In China’s constantly changing online environment where thousands of brands are fighting for consumers’ attention, strong brand awareness is more important than ever. It is different than shopping in traditional brick and mortar stores, because the choices for consumers are unlimited and prices are more competitive. If a brand does not stand out, it may lose out. As a result of this competitive marketplace, brands are spending more on e-commerce platforms and generating high sales volumes. With this investment, they need to consider their brand in the short-term as well as the long term.

“The fast changing e-commerce environment tends to make brands more focused on the short-term sales growth rather than brand building for the long term. With brands spending more and more on Ecommerce platforms and generating a large percentage of total sales through Ecommerce, it is essential for brands to be able to navigate this environment. Brands in China are increasingly built bottom up, and social and commerce driven campaigns need to ladder up,” said Chris Reitermann, CEO of Ogilvy China and co-CEO of Ogilvy Asia Pacific.

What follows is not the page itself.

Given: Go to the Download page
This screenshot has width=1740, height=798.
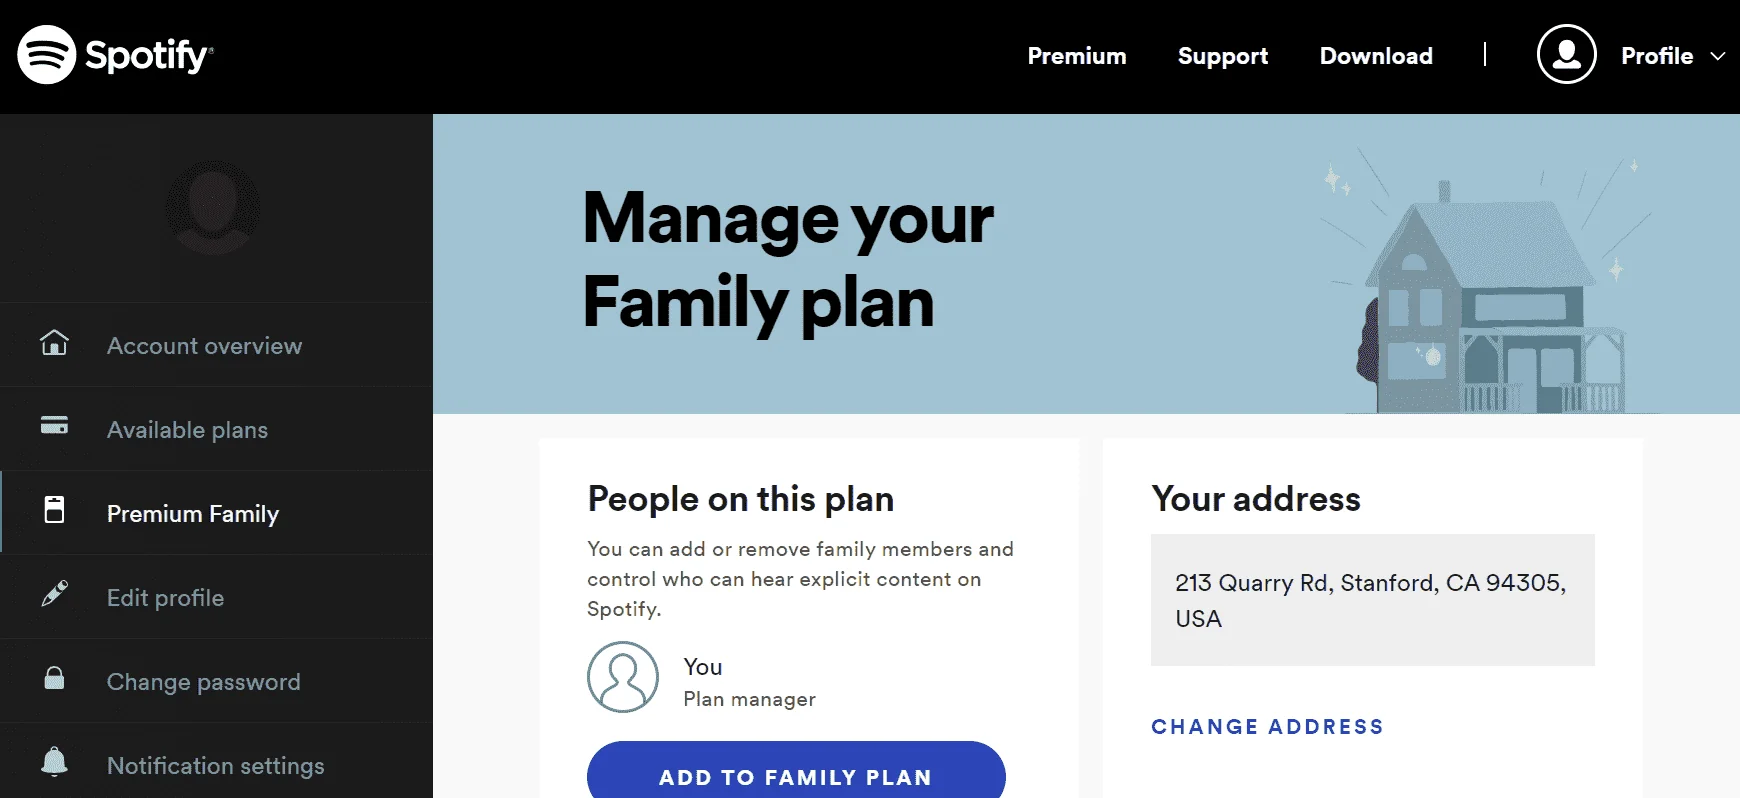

Ogilvy China’s whitepaper identifies the main groups of online consumers based on shopping behavior and outlines strategies to win over and retain consumers. It also shares some misconceptions behind the typical marketing strategies targeting e-commerce.

Discounting prices and offering free shipping have been popular strategies used to increase online sales in China, because they result in top line growth without bottom line increases. Yet, Ogilvy China analyzed hundreds of brands on Taobao/Tmall and identified a strong correlation between brand power and greater search exposure. Among the 10 categories they assessed (apparel men, baby care, beer, body care, cooking oil, dairy and milk product, face care, hair care, household appliances, and mobile), brand power directly linked to search volume across all categories. The finding: On average the best known brands have 15 times larger search volume that less known brands.

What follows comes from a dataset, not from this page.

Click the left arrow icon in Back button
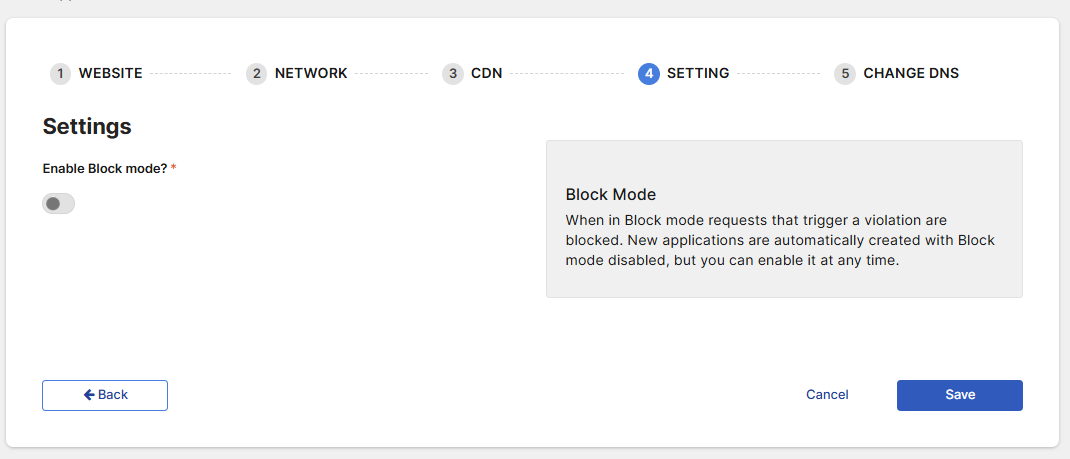This screenshot has height=459, width=1070. (89, 395)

Ogilvy China also performed a similar analysis for price variance, defined as the range of price movement on e-commerce over a 12-month period. The finding: The higher the price variance, the more likely the brand is relying on price promotions. In most categories, the stronger the brand power, the less likely the brand relies on price promotion to drive volume. While there are some exceptions, like hair care and television, where brands reduced prices to gain market share the brands that stand out are more apt to maintain premium prices.

The whitepaper concludes that “brands and e-commerce need each other. In this mutually beneficial relationship, ecommerce offers brands options to simplify choice, provide shortcuts and build value amid an infinite sea of possibilities, while branded marketing in ecommerce creates visibility, trust and engagement with the consumer.”

Despite the challenges brands face with the fast-changing dynamics of the e-commerce marketplace, there are opportunities. It may just involve less conventional and more forward-looking strategies that use data and technology to better understand consumers’ needs and to generate ideal brand exposure.